Work item — All that belongs in the answer is the lines from the one containing "Instruction: Click Translate" to the end of the listing below, copied exactly, pictures excluded.

Material provided —

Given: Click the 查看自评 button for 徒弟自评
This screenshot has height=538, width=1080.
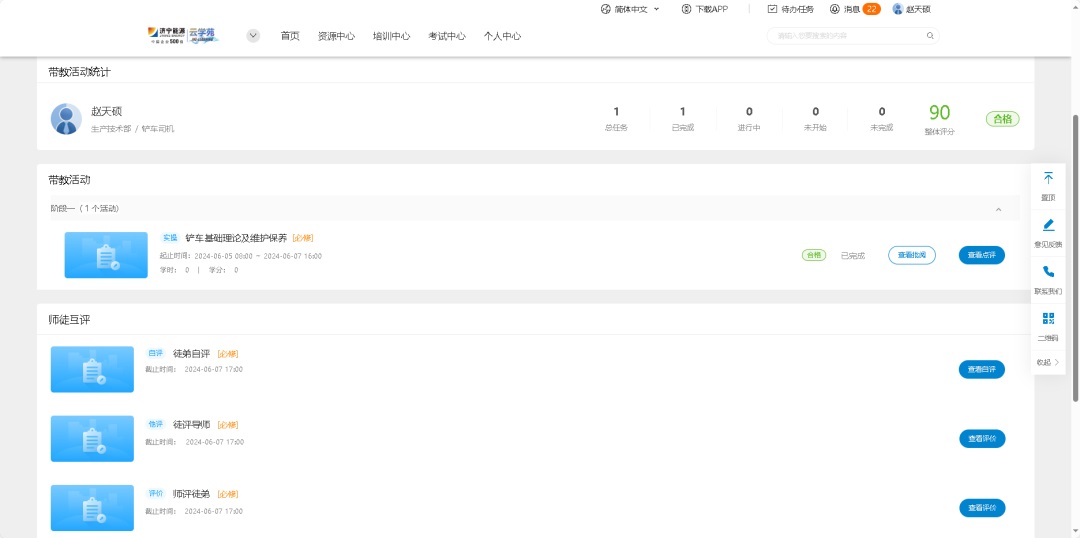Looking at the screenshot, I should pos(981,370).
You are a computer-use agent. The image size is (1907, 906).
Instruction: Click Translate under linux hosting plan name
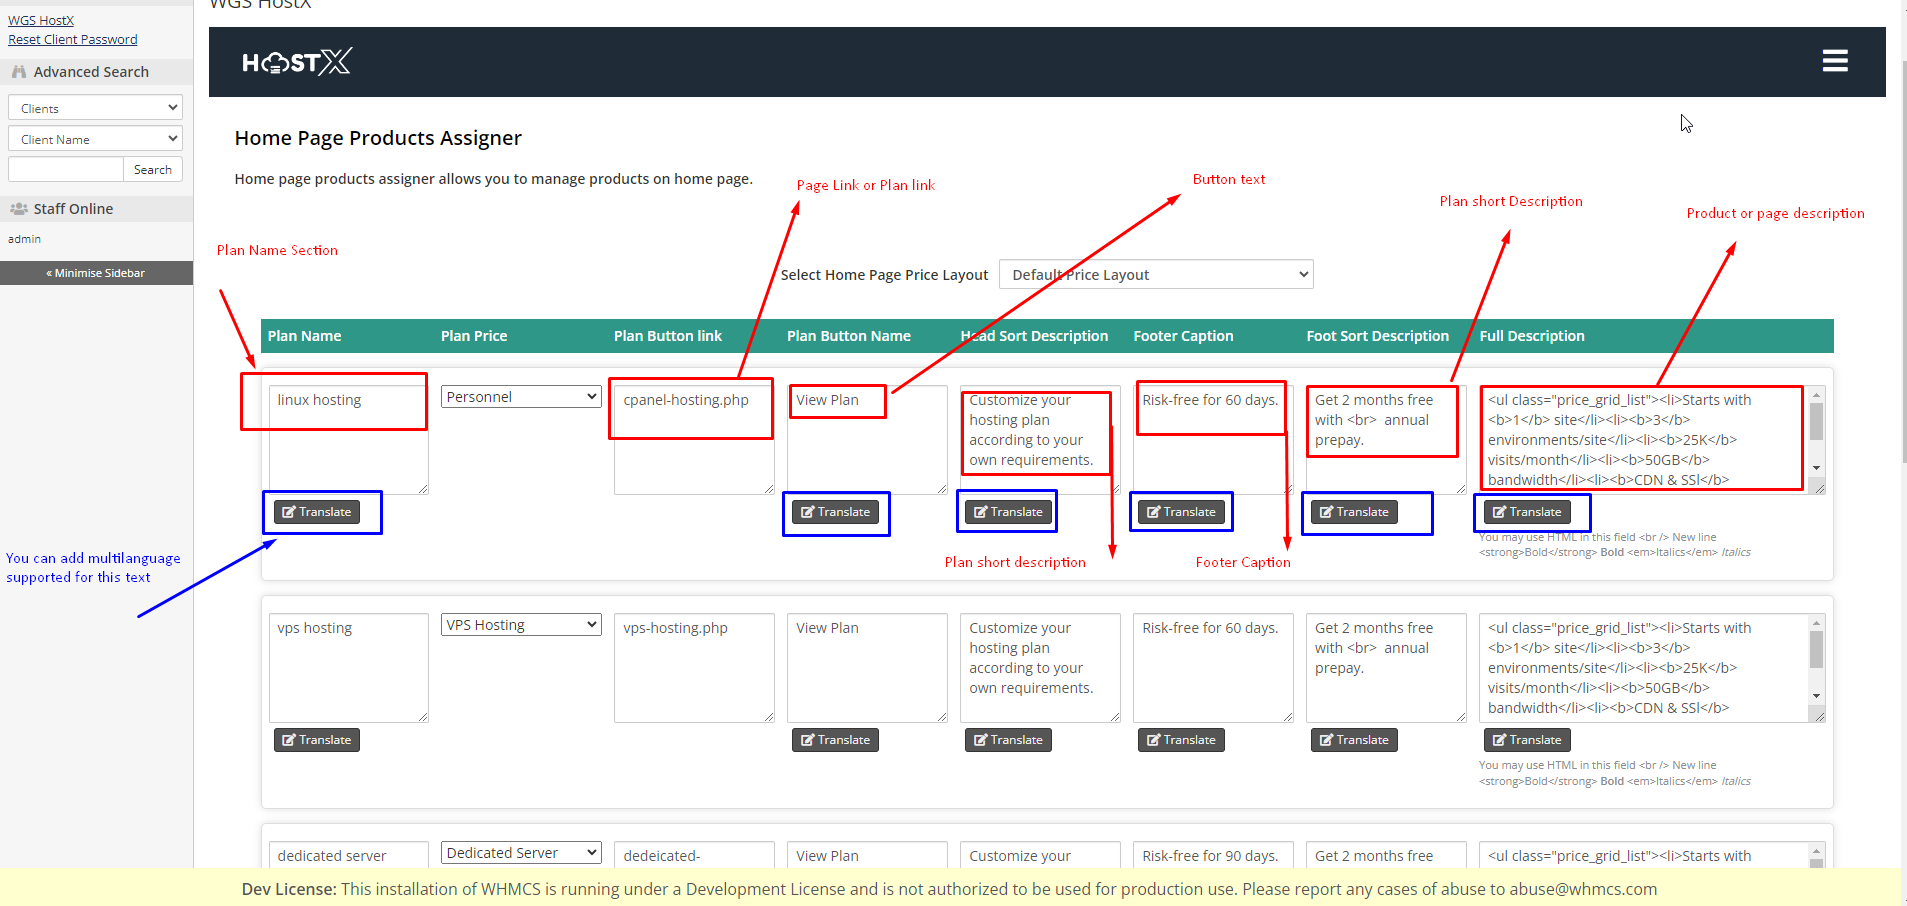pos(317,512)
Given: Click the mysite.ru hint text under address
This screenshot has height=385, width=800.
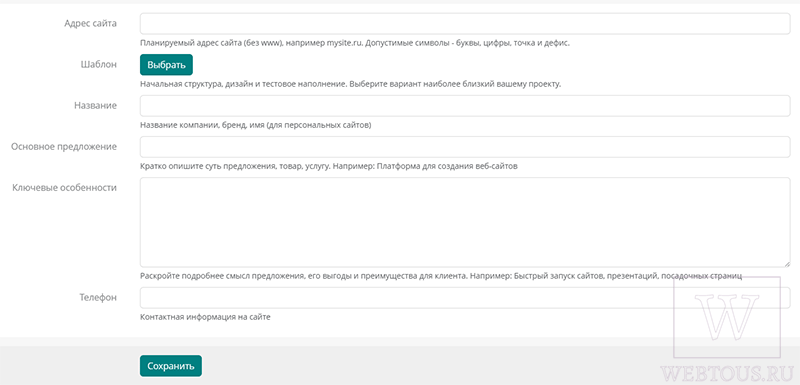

Exercise output —
Instruction: Click Translate under linux hosting plan name
pos(317,512)
Given: Click the mysite.ru hint text under address
This screenshot has height=385, width=800.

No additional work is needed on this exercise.